● **Exercise material**

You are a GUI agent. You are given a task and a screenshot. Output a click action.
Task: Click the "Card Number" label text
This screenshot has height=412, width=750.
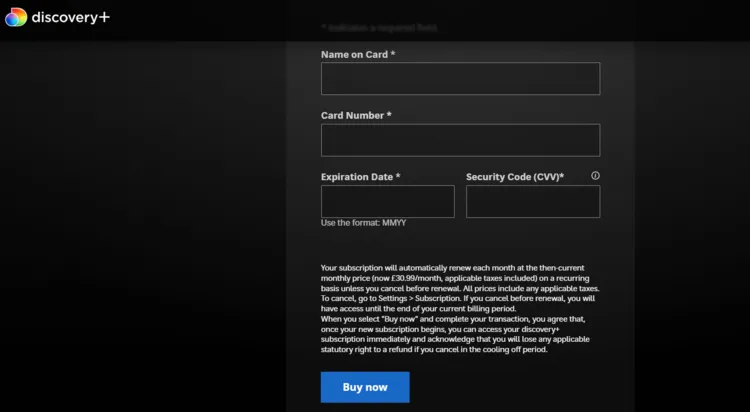(x=356, y=115)
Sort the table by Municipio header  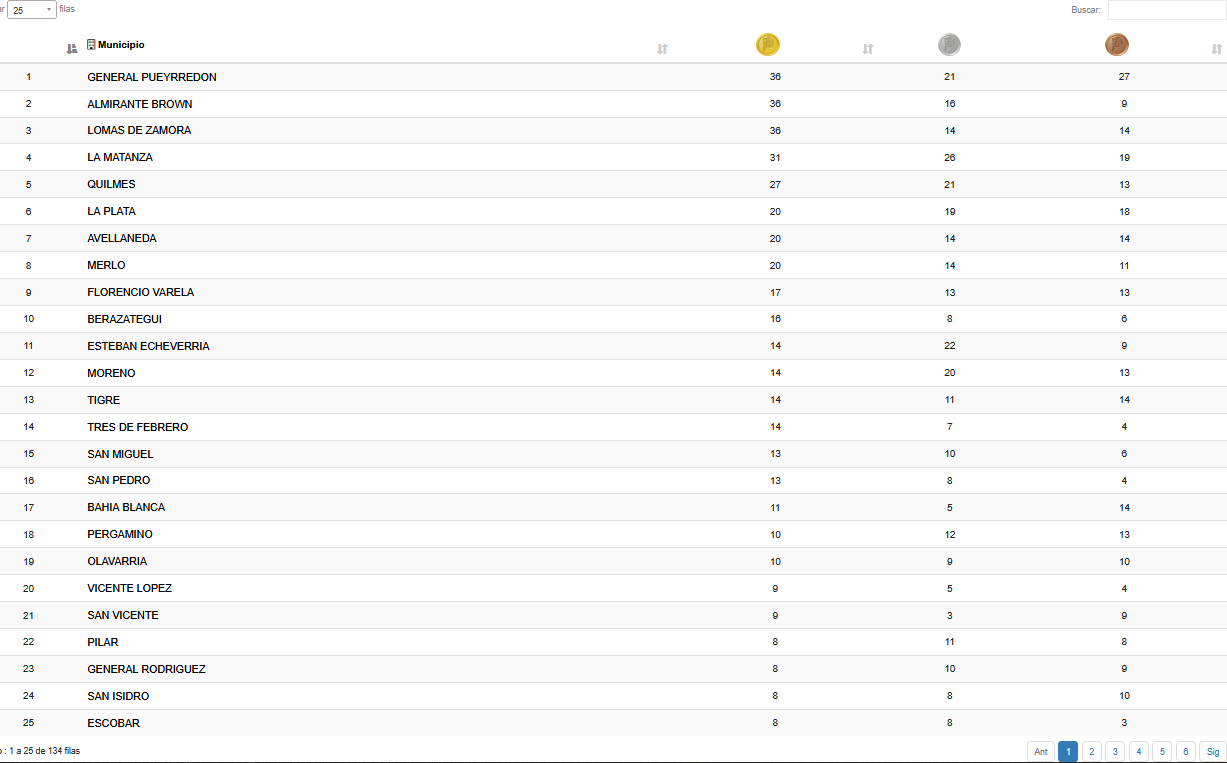point(121,45)
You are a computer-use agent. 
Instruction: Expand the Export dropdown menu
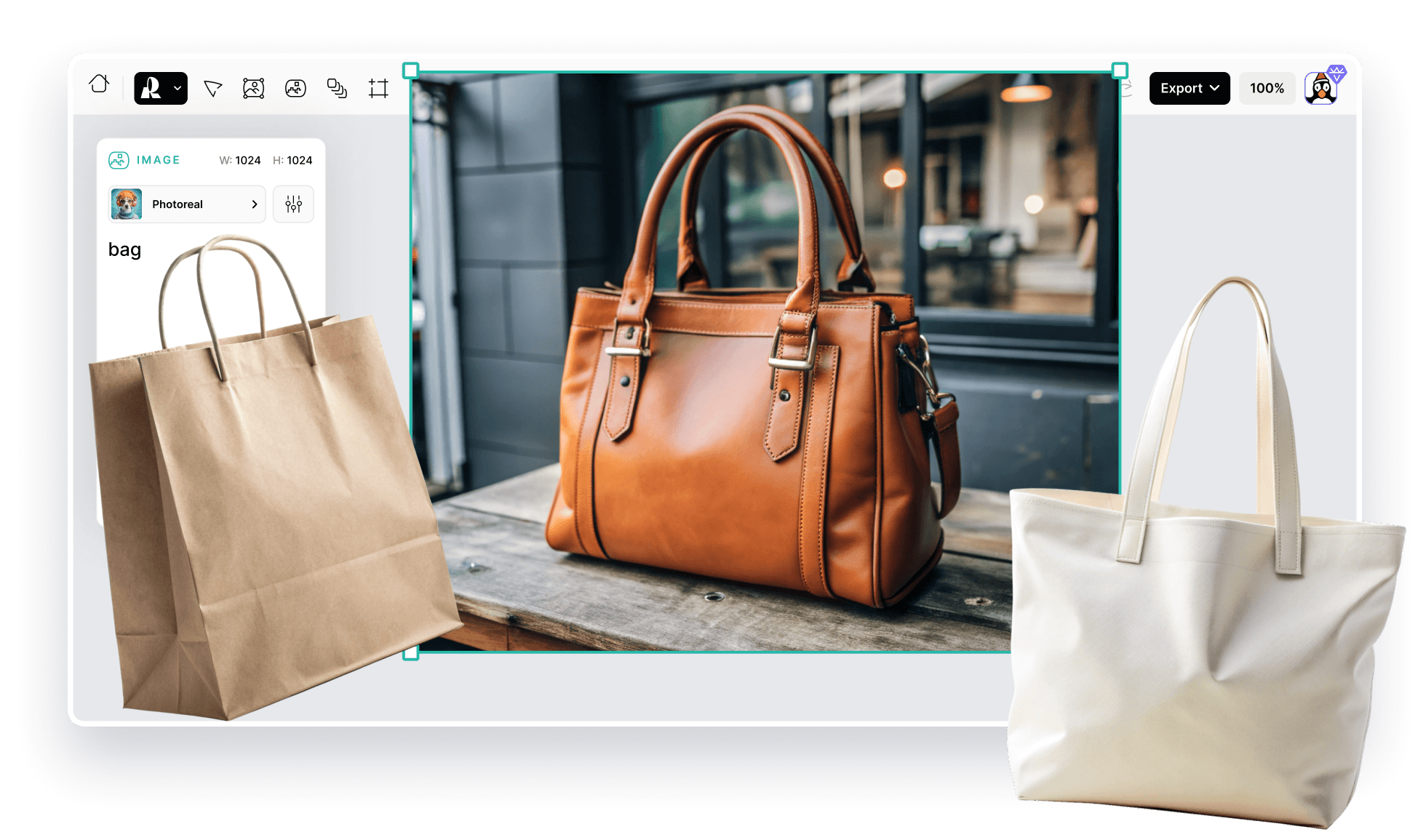(1189, 89)
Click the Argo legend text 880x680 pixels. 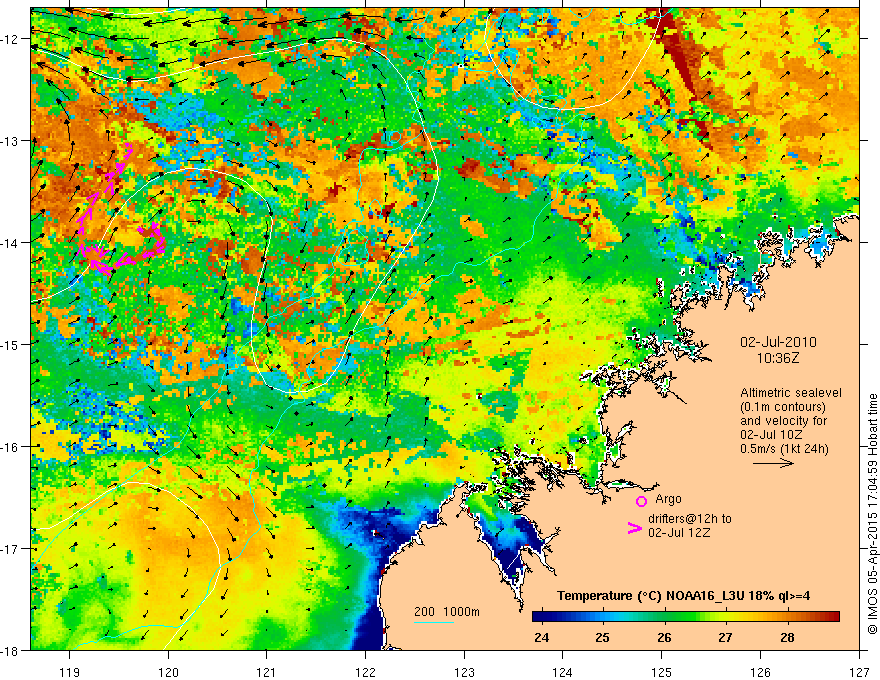pyautogui.click(x=668, y=499)
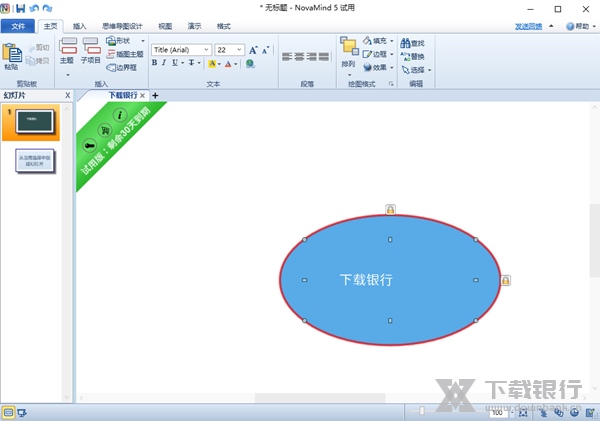
Task: Click the Arrange (排列) icon
Action: click(x=348, y=50)
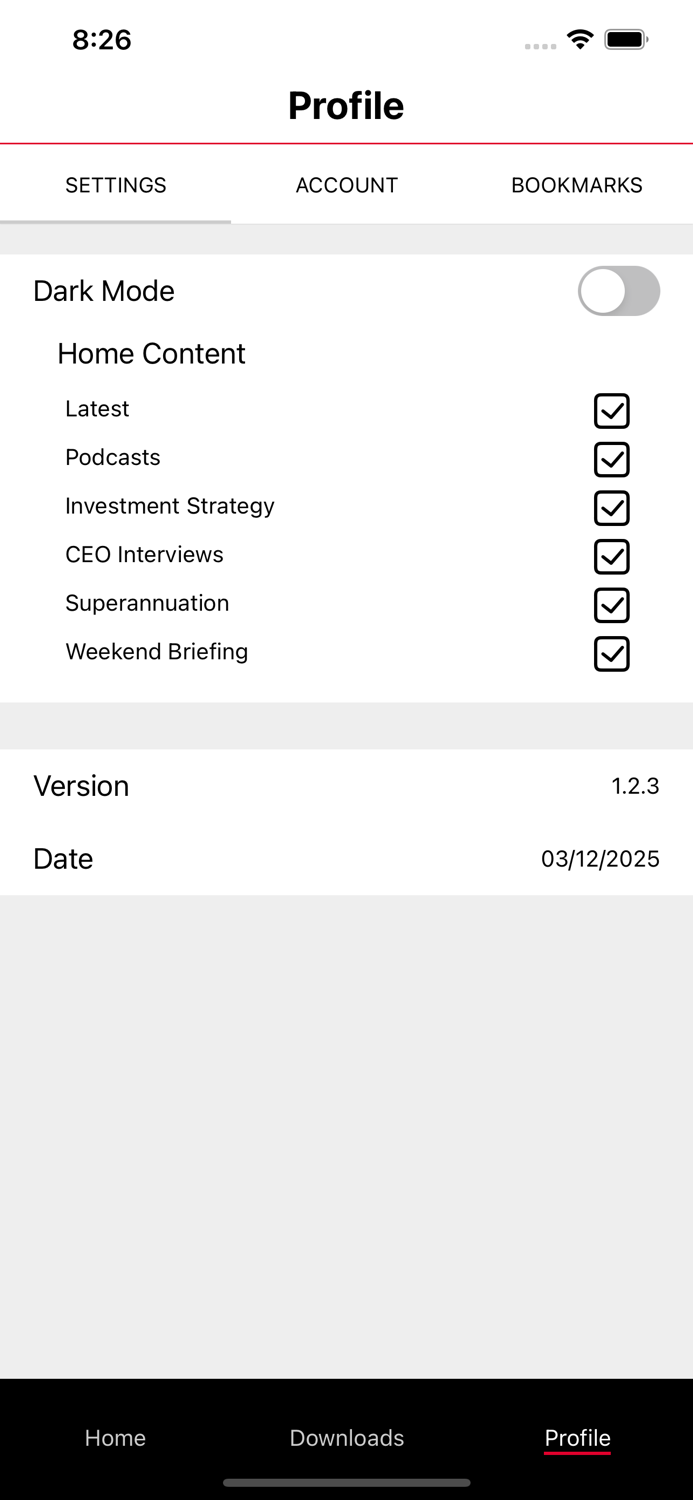Screen dimensions: 693x1500
Task: Select Profile in the bottom navigation
Action: (577, 1438)
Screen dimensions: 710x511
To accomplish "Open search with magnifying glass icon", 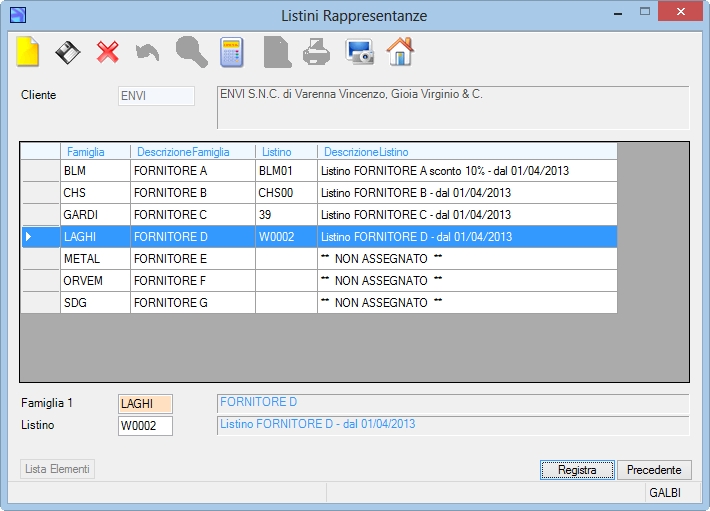I will (192, 52).
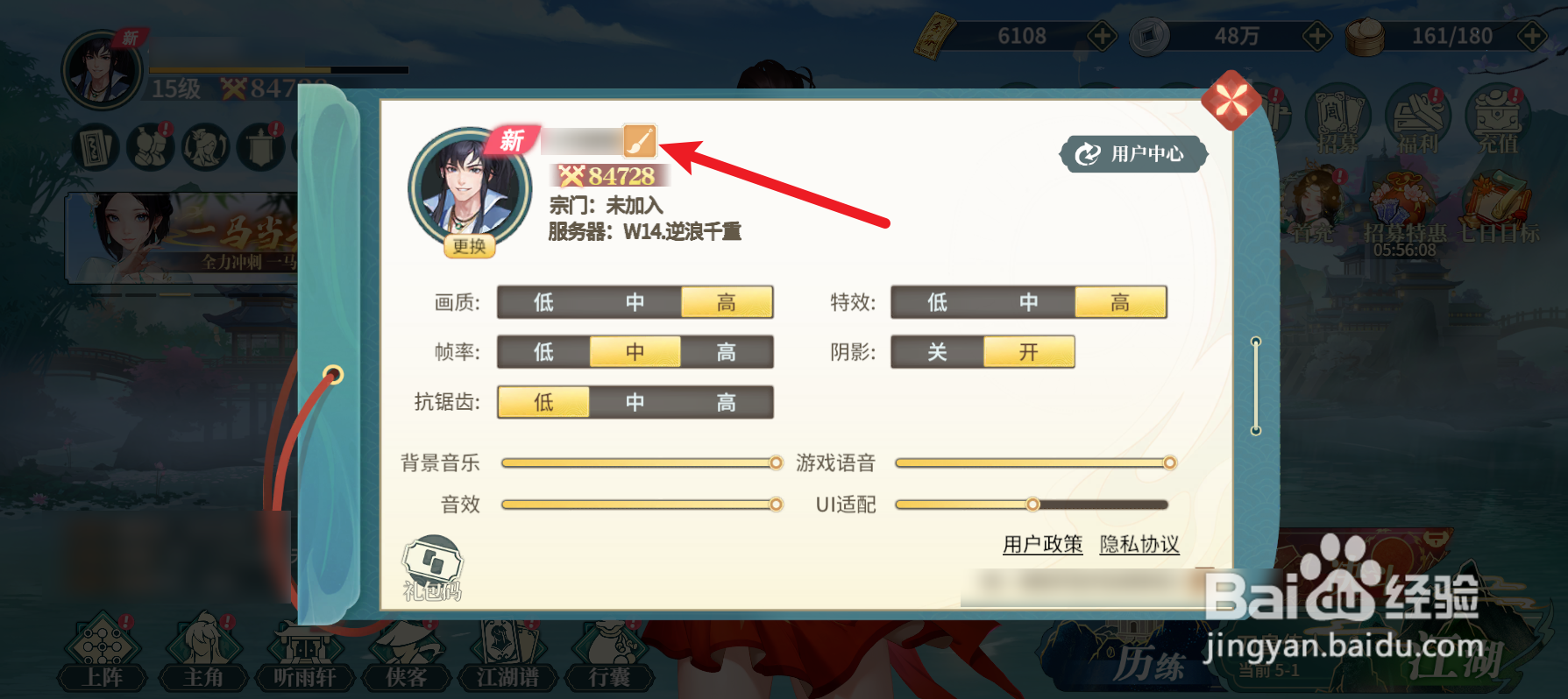Click the brush icon to rename character
The width and height of the screenshot is (1568, 699).
coord(639,141)
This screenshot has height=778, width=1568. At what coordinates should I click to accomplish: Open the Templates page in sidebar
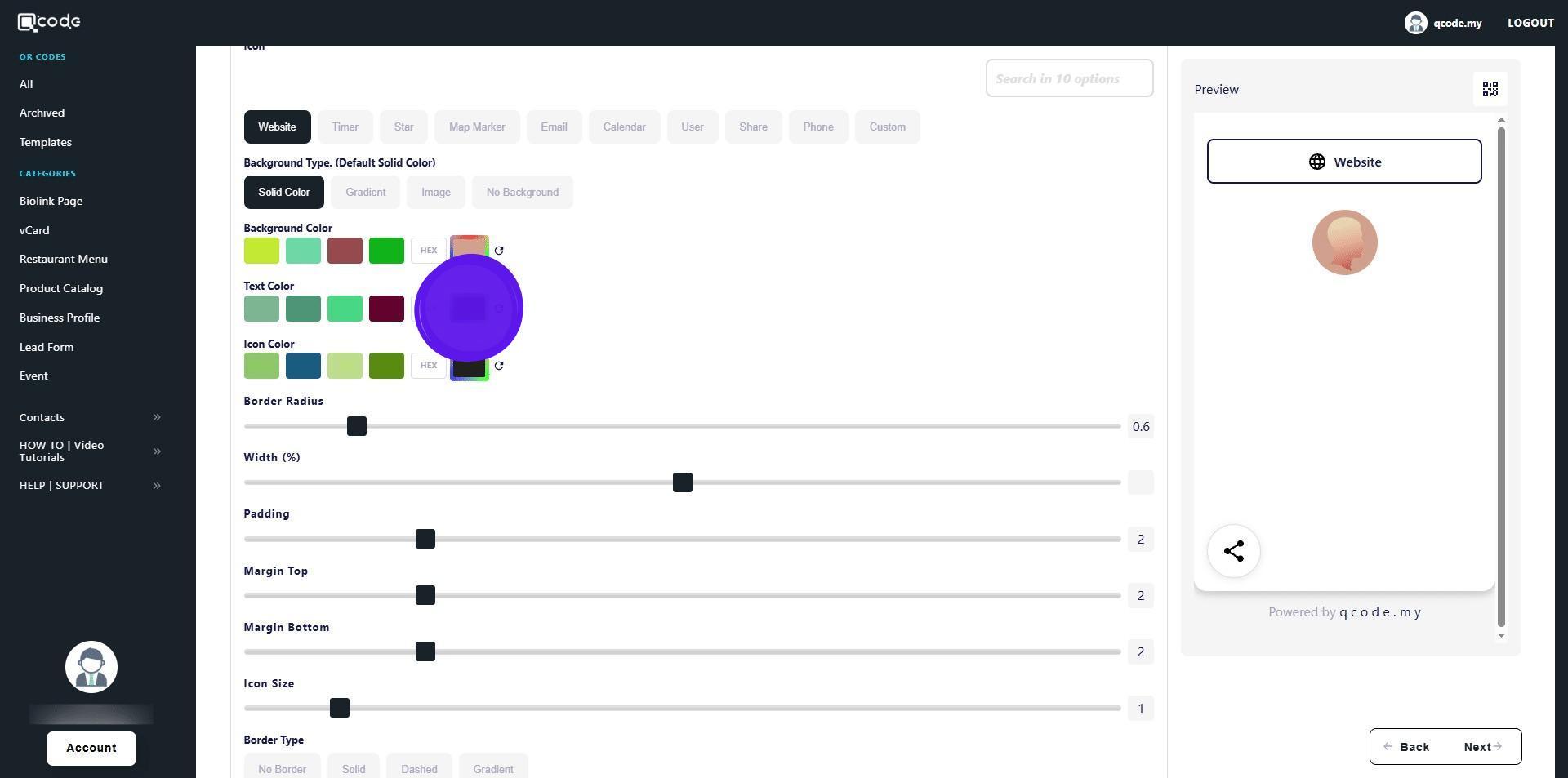(x=46, y=142)
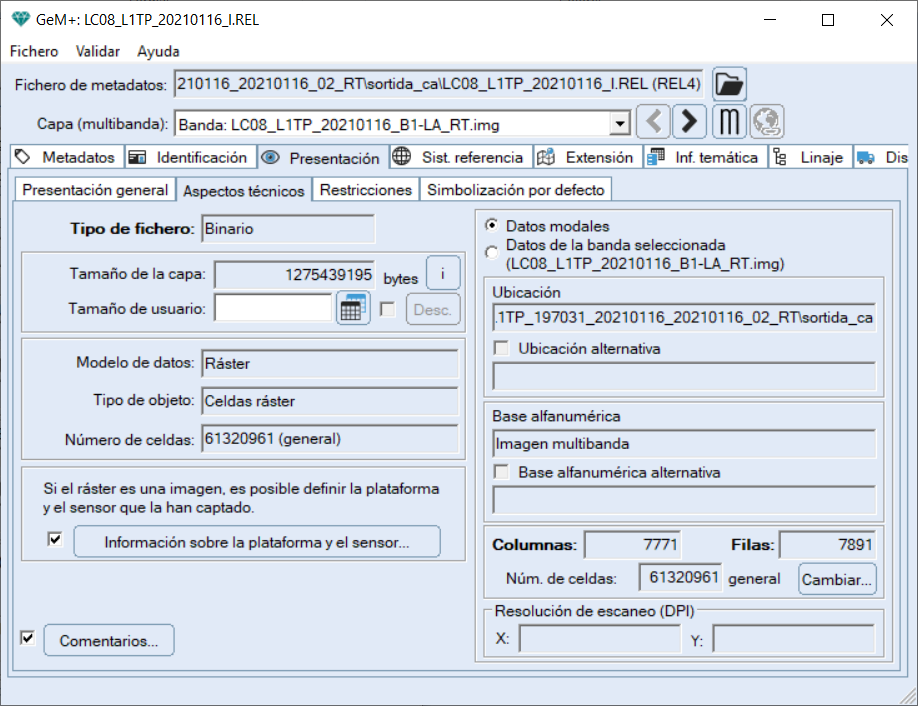
Task: Tick the Base alfanumérica alternativa checkbox
Action: 503,472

● **What to produce**
Copy the items word for word, starting at the line that contains "This screenshot has height=778, width=1568." and continuing through the last of the items. Leave the pictures out of your copy.

● **In response**
This screenshot has height=778, width=1568. At what coordinates should I click to accomplish: Open the Templates page in sidebar
(x=46, y=142)
Task: Tick the Base alfanumérica alternativa checkbox
Action: 503,472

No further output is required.